▶ [TASK DETAILS]: Set down each entry exactly as it stands, without altering a single character.

▶ [EXERCISE DATA]:
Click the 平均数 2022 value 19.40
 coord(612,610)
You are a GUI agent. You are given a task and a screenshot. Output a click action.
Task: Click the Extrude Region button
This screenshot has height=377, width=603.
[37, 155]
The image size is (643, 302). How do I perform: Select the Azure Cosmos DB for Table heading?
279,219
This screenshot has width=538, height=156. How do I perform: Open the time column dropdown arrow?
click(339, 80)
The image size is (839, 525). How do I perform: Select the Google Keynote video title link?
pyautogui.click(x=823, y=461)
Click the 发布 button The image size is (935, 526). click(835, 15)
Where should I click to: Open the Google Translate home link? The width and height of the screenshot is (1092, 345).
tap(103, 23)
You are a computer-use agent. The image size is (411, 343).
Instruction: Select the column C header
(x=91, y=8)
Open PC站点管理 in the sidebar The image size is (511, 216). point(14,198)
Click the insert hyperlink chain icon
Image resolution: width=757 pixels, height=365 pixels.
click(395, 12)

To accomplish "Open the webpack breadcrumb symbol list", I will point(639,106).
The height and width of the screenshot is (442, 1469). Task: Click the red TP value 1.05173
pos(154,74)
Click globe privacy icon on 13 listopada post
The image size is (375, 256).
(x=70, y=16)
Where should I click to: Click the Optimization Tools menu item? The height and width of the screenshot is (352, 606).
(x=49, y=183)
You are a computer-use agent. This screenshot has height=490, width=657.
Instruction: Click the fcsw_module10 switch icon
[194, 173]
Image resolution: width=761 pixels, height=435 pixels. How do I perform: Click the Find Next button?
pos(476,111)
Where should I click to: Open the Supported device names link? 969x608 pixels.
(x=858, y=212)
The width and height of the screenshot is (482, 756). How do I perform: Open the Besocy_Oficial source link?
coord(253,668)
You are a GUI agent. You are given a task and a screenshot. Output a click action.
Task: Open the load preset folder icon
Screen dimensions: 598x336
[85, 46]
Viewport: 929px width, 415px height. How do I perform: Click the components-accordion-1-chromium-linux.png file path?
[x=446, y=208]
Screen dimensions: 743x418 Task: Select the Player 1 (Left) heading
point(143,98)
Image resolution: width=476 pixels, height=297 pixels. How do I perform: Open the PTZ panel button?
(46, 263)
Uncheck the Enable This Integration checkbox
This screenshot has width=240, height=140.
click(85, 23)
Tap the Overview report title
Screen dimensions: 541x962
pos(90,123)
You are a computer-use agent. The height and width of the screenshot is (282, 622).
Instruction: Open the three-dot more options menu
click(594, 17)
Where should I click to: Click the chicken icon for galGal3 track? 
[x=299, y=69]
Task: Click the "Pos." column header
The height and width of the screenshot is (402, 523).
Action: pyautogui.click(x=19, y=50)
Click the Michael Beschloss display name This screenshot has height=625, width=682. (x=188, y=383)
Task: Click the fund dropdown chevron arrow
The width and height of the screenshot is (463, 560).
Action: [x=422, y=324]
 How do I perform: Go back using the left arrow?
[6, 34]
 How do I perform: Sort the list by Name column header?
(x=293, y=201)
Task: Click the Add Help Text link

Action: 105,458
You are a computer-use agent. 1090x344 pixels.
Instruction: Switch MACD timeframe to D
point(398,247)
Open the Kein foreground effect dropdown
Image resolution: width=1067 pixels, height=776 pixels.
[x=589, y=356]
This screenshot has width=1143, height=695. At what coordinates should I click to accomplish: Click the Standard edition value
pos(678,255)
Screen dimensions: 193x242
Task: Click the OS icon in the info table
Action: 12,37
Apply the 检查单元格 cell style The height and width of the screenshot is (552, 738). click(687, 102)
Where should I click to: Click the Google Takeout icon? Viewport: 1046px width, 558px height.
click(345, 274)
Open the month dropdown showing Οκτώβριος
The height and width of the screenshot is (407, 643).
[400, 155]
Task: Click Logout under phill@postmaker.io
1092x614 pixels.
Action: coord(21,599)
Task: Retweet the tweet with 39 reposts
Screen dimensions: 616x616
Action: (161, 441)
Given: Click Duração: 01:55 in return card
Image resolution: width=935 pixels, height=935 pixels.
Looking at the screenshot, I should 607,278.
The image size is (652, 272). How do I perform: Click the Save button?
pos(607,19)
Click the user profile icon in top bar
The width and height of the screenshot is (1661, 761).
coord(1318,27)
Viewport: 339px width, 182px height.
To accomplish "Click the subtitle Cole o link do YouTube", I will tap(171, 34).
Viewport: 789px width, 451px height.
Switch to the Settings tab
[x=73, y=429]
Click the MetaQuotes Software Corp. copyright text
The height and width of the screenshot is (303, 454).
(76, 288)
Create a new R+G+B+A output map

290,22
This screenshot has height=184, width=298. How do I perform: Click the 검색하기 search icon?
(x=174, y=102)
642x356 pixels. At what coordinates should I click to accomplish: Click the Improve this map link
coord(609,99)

▶ [ANSWER BOX]:
Click the 平均数 2022 value 19.40
 coord(612,610)
You are a GUI agent. You are given a task and a screenshot. Output a click action.
Task: Click the Extrude Region button
This screenshot has height=377, width=603.
[37, 155]
The image size is (643, 302). How do I perform: Select the Azure Cosmos DB for Table heading?
279,219
This screenshot has width=538, height=156. How do I perform: Open the time column dropdown arrow?
click(339, 80)
The image size is (839, 525). How do I perform: Select the Google Keynote video title link?
pyautogui.click(x=823, y=461)
Click the 发布 button The image size is (935, 526). click(835, 15)
Where should I click to: Open the Google Translate home link? The width and height of the screenshot is (1092, 345).
tap(103, 23)
You are a computer-use agent. The image size is (411, 343).
Instruction: Select the column C header
(x=91, y=8)
Open PC站点管理 in the sidebar The image size is (511, 216). point(14,198)
Click the insert hyperlink chain icon
Image resolution: width=757 pixels, height=365 pixels.
click(395, 12)

To accomplish "Open the webpack breadcrumb symbol list", I will point(639,106).
The height and width of the screenshot is (442, 1469). Task: Click the red TP value 1.05173
pos(154,74)
Click globe privacy icon on 13 listopada post
The image size is (375, 256).
(x=70, y=16)
Where should I click to: Click the Optimization Tools menu item? The height and width of the screenshot is (352, 606).
(x=49, y=183)
You are a computer-use agent. This screenshot has height=490, width=657.
Instruction: Click the fcsw_module10 switch icon
[194, 173]
Image resolution: width=761 pixels, height=435 pixels. How do I perform: Click the Find Next button?
pos(476,111)
Where should I click to: Open the Supported device names link? 969x608 pixels.
(x=858, y=212)
The width and height of the screenshot is (482, 756). How do I perform: Open the Besocy_Oficial source link?
coord(253,668)
You are a GUI agent. You are given a task and a screenshot. Output a click action.
Task: Open the load preset folder icon
Screen dimensions: 598x336
[85, 46]
Viewport: 929px width, 415px height. How do I perform: Click the components-accordion-1-chromium-linux.png file path?
[x=446, y=208]
Screen dimensions: 743x418 Task: Select the Player 1 (Left) heading
point(143,98)
Image resolution: width=476 pixels, height=297 pixels. How do I perform: Open the PTZ panel button?
(46, 263)
Uncheck the Enable This Integration checkbox
This screenshot has width=240, height=140.
click(85, 23)
Tap the Overview report title
Screen dimensions: 541x962
pos(90,123)
You are a computer-use agent. The height and width of the screenshot is (282, 622).
Instruction: Open the three-dot more options menu
click(594, 17)
Where should I click to: Click the chicken icon for galGal3 track? 
[x=299, y=69]
Task: Click the "Pos." column header
The height and width of the screenshot is (402, 523).
Action: pyautogui.click(x=19, y=50)
Click the Michael Beschloss display name This screenshot has height=625, width=682. (x=188, y=383)
Task: Click the fund dropdown chevron arrow
The width and height of the screenshot is (463, 560).
Action: [x=422, y=324]
 How do I perform: Go back using the left arrow?
[6, 34]
 How do I perform: Sort the list by Name column header?
(x=293, y=201)
Task: Click the Add Help Text link

Action: 105,458
You are a computer-use agent. 1090x344 pixels.
Instruction: Switch MACD timeframe to D
point(398,247)
Open the Kein foreground effect dropdown
Image resolution: width=1067 pixels, height=776 pixels.
[x=589, y=356]
This screenshot has width=1143, height=695. At what coordinates should I click to accomplish: Click the Standard edition value
pos(678,255)
Screen dimensions: 193x242
Task: Click the OS icon in the info table
Action: 12,37
Apply the 检查单元格 cell style The height and width of the screenshot is (552, 738). click(687, 102)
Where should I click to: Click the Google Takeout icon? Viewport: 1046px width, 558px height.
click(345, 274)
Open the month dropdown showing Οκτώβριος
The height and width of the screenshot is (407, 643).
[400, 155]
Task: Click Logout under phill@postmaker.io
1092x614 pixels.
Action: coord(21,599)
Task: Retweet the tweet with 39 reposts
Screen dimensions: 616x616
Action: (161, 441)
Given: Click Duração: 01:55 in return card
Image resolution: width=935 pixels, height=935 pixels.
Looking at the screenshot, I should 607,278.
The image size is (652, 272). How do I perform: Click the Save button?
pos(607,19)
Click the user profile icon in top bar
The width and height of the screenshot is (1661, 761).
coord(1318,27)
Viewport: 339px width, 182px height.
To accomplish "Click the subtitle Cole o link do YouTube", I will tap(171, 34).
Viewport: 789px width, 451px height.
Switch to the Settings tab
[x=73, y=429]
Click the MetaQuotes Software Corp. copyright text
The height and width of the screenshot is (303, 454).
(76, 288)
Create a new R+G+B+A output map

290,22
This screenshot has height=184, width=298. How do I perform: Click the 검색하기 search icon?
(x=174, y=102)
642x356 pixels. At what coordinates should I click to accomplish: Click the Improve this map link
coord(609,99)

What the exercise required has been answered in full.